As the US central bank prepares to lift the Federal Funds rate yet again in the coming days, its seventh hike in a row, Nuveen chief investment strategist Brian Nick believes the market has it wrong on the terminal rate outlook.

“I think where the Fed is going to end up is somewhere north of what‘s currently priced in. At this point it seems like they’re most concerned about taking their foot off the brake too early. Yes, they’re going to decelerate in December to 50 basis points, but I think the messaging is going to be quite hawkish,” Mr Nick said.

“Markets are not going to like (this week’s) meeting, because I think the Fed is going to deliver on basis points but they‘re also going to promise, probably, a much higher terminal rate next year than what the markets are looking for.”

That terminal rate – the peak at where the benchmark interest rate lands – will end up being above 5 per cent, likely around 5.25 per cent, and will remain at that level until 2024, he predicted. (The market is currently pricing in a terminal rate of 4.9 per cent.)

Inflation, meanwhile, will ease to a degree in the first half of next year but the outlook is murkier for the second half, according to Mr Nick.

“Most of the steep decline in inflation that we’re going to see on a year-on-year basis will be in the first and second quarter of next year. After that’s it‘s going to be a question of how much further we can get core inflation down. Is the economy slowing down enough? Is consumer demand slowing down enough? Is the labour market softening, so we see unemployment going to four, four and a half, maybe 5 per cent?

“That’s consistent with a mild-ish recession and I would think that you’re going to have core inflation pretty close to target by the end of next year.”

He hasn’t yet ruled out a soft landing, though, as long as unemployment remains below 4.5 per cent.

On the earnings front, and the challenges for investors, he doesn’t see a severe earnings recession coming through, but is not expecting to see earnings growth next year either.

What this means for investors is that defensives are the most attractive option right now, the investment strategist said.

“We’re going to be pretty defensive in terms of our favourite place to be in the equity market. (We like) REITs – they’ve gotten really beaten up this year …(we’ll be in) defensive growers, dividend growers. Healthcare is another area that we like, it represents the intersection of those two things.

“But we’re not swinging for the fences next year with equity returns.”

Nuveen, the investment arm of financial services giant TIAA, expects to see US equity market returns of 5 to 7 per cent over 2023, assuming the recovery from rate hikes gets under way around mid-year.

“The pain point for the economy and for the markets is going to be in the first half of the year, which gives me hope and an expectation that there’s enough runway left over the balance of the year that stocks will find a footing and start to kind of rebuild,” Mr Nick said.
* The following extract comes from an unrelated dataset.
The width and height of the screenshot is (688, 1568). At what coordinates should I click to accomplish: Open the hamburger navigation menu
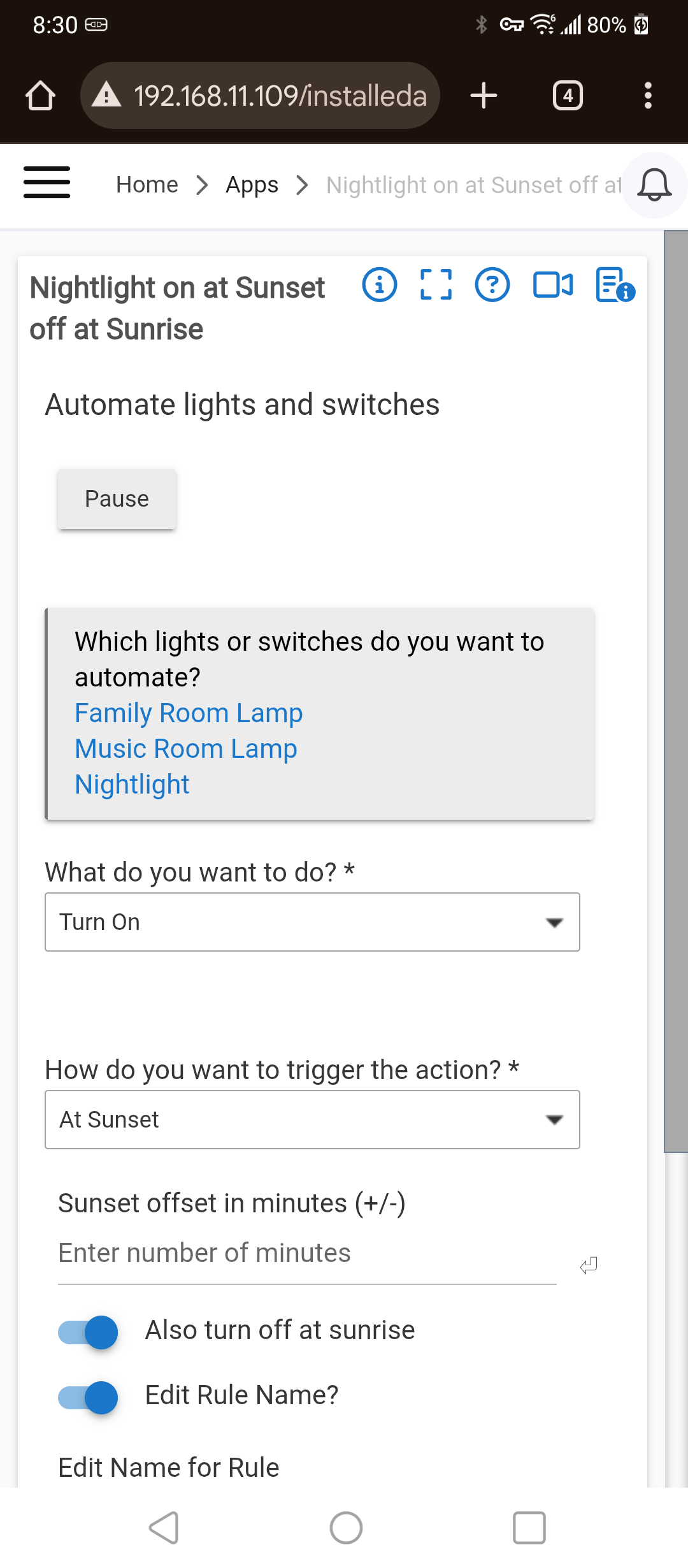pyautogui.click(x=47, y=183)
“But that assumes that most of the earnings damage is done and that we generally have it right in terms of what‘s going to happen to profits and margins by spring.”
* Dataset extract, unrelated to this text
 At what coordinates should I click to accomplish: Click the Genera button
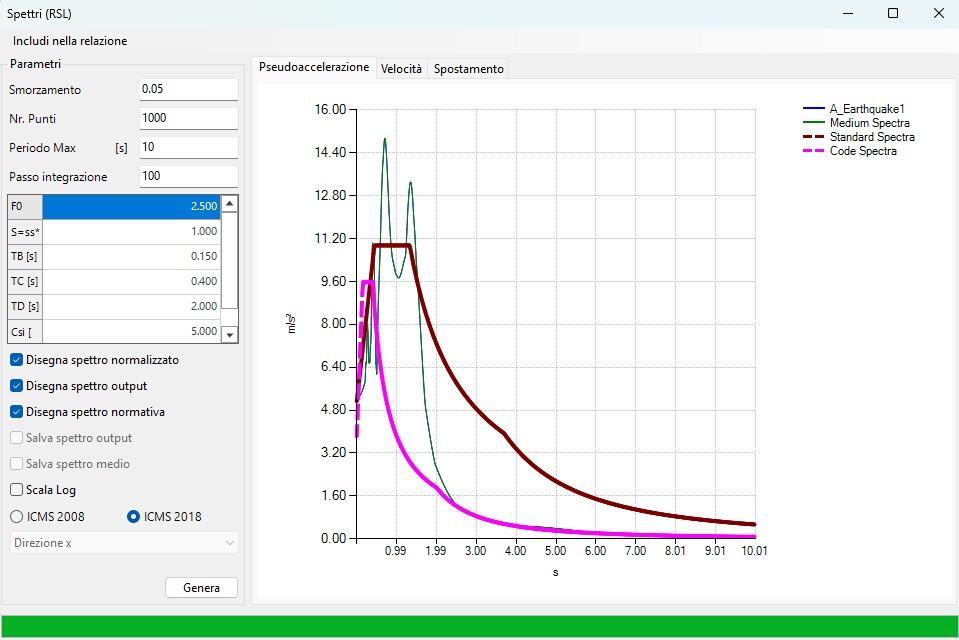pos(201,587)
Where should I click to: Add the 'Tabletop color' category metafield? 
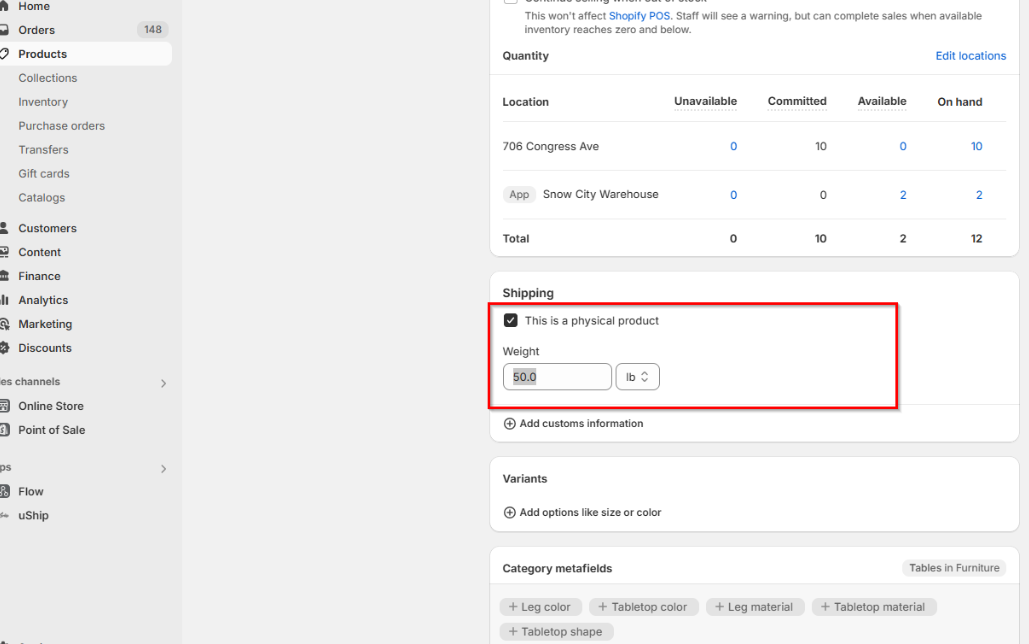click(x=643, y=606)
With equities set for a challenging period ahead, the investment manager is favouring fixed income over stocks for the timebeing.

“Stockmarkets globally are down about 20 per cent this year. Typically that‘s a time when you want to be buying, but this is arguably the first bear market we’ve ever seen where stocks have actually gotten more expensive against most other assets because the rate on cash and bonds have gone up so much.

“The spread you can get on a corporate bond or even a higher yield bond is much more attractive in what is going to be a slower growth environment and one where earnings growth is not particularly robust. Our overall defensive (stance) is not just limited to intra-equity markets but across asset classes.”